BEGIN

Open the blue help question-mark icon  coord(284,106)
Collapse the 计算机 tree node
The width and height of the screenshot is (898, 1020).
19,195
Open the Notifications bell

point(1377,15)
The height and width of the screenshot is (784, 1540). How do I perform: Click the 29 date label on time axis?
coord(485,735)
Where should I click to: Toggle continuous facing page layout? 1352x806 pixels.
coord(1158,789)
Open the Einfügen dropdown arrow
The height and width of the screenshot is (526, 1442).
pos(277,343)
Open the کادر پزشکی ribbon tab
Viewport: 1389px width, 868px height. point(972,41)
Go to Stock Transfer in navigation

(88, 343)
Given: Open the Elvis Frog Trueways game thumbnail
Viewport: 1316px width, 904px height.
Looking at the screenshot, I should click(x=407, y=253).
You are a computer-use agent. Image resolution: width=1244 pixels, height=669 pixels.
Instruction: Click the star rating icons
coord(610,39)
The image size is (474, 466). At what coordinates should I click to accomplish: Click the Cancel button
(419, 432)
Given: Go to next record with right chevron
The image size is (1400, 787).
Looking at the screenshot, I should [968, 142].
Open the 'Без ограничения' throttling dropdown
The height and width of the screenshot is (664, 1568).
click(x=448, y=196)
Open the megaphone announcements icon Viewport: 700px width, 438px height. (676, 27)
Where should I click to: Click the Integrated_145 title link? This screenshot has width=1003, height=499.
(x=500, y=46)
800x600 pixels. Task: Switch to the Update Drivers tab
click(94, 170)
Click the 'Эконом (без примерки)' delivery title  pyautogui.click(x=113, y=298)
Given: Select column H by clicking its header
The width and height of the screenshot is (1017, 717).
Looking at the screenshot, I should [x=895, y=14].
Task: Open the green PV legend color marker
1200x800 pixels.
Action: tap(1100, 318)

END

Your task is to retype all of the lines above exactly.

• Task solution:
Open the blue help question-mark icon  coord(284,106)
Collapse the 计算机 tree node
The width and height of the screenshot is (898, 1020).
19,195
Open the Notifications bell

point(1377,15)
The height and width of the screenshot is (784, 1540). How do I perform: Click the 29 date label on time axis?
coord(485,735)
Where should I click to: Toggle continuous facing page layout? 1352x806 pixels.
coord(1158,789)
Open the Einfügen dropdown arrow
The height and width of the screenshot is (526, 1442).
pos(277,343)
Open the کادر پزشکی ribbon tab
Viewport: 1389px width, 868px height. point(972,41)
Go to Stock Transfer in navigation

(88, 343)
Given: Open the Elvis Frog Trueways game thumbnail
Viewport: 1316px width, 904px height.
Looking at the screenshot, I should click(x=407, y=253).
You are a computer-use agent. Image resolution: width=1244 pixels, height=669 pixels.
Instruction: Click the star rating icons
coord(610,39)
The image size is (474, 466). At what coordinates should I click to accomplish: Click the Cancel button
(419, 432)
Given: Go to next record with right chevron
The image size is (1400, 787).
Looking at the screenshot, I should [968, 142].
Open the 'Без ограничения' throttling dropdown
The height and width of the screenshot is (664, 1568).
click(x=448, y=196)
Open the megaphone announcements icon Viewport: 700px width, 438px height. (676, 27)
Where should I click to: Click the Integrated_145 title link? This screenshot has width=1003, height=499.
(x=500, y=46)
800x600 pixels. Task: Switch to the Update Drivers tab
click(94, 170)
Click the 'Эконом (без примерки)' delivery title  pyautogui.click(x=113, y=298)
Given: Select column H by clicking its header
The width and height of the screenshot is (1017, 717).
Looking at the screenshot, I should [x=895, y=14].
Task: Open the green PV legend color marker
1200x800 pixels.
Action: tap(1100, 318)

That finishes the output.